How to complete this task → Report how many lines in the data include the string "agent", and add nothing else.
----- Record set -----
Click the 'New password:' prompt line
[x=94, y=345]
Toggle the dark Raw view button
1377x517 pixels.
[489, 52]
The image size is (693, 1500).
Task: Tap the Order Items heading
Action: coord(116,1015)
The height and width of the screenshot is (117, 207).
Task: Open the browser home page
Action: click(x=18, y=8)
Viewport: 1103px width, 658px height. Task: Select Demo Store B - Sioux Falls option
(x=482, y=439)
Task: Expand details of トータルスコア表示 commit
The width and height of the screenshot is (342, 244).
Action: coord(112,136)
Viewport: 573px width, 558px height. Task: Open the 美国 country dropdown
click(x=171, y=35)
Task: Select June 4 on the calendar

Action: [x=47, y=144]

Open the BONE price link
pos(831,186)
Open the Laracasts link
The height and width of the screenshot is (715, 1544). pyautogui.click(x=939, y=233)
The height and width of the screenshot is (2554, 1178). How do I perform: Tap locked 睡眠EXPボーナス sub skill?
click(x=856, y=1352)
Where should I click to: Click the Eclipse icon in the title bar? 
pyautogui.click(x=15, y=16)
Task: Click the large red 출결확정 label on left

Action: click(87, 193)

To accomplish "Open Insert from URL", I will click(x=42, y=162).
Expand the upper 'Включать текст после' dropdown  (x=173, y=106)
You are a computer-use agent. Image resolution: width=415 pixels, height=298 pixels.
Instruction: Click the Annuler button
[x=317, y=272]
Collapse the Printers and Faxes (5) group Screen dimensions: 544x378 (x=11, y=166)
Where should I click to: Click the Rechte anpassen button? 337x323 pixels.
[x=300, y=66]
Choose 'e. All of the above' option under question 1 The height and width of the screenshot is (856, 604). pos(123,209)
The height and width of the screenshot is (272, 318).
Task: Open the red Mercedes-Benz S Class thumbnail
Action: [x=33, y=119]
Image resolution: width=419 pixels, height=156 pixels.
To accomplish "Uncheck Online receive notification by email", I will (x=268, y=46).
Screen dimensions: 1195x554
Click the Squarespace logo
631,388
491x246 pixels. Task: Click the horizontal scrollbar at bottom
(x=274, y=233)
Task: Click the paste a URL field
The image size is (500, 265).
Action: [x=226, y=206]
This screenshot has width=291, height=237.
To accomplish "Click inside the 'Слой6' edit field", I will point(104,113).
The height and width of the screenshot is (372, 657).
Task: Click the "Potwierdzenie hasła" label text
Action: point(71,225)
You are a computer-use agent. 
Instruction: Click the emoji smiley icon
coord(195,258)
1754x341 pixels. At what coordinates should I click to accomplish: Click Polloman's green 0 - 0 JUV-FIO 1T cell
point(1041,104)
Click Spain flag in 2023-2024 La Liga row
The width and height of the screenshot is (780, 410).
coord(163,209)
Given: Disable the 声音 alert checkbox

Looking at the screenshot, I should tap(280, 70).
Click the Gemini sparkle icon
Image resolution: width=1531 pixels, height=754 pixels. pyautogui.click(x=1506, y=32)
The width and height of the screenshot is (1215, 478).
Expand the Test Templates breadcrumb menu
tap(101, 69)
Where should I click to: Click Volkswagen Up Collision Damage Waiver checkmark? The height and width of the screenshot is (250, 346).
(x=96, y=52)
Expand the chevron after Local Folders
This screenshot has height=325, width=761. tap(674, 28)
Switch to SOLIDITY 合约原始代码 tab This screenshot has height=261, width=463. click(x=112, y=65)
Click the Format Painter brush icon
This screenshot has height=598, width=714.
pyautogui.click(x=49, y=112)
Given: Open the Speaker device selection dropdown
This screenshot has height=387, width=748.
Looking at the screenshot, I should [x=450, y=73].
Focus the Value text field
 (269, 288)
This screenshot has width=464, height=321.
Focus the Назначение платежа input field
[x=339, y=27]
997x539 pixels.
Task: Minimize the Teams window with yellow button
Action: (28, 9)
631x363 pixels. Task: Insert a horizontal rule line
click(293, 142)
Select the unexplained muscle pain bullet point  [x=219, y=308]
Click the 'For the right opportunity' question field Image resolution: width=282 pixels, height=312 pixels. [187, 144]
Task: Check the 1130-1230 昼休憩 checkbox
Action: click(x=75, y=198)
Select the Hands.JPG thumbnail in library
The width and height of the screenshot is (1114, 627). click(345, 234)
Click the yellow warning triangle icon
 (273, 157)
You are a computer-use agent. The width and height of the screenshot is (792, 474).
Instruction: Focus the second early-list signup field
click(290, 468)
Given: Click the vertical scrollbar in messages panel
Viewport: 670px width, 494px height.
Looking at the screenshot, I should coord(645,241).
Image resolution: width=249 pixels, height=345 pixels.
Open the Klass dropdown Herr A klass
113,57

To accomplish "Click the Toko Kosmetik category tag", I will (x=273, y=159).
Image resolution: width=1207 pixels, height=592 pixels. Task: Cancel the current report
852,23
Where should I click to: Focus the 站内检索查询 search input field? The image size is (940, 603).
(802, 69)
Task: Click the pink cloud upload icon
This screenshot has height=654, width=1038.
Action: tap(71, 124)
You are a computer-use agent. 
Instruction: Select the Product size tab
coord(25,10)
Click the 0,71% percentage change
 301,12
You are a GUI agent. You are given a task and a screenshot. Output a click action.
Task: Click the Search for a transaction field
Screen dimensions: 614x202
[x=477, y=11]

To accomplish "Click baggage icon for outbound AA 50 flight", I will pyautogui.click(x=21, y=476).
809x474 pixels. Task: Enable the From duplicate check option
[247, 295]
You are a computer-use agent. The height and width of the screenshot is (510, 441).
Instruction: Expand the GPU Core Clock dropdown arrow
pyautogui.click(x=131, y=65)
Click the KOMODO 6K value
-----
Result of the exercise → 6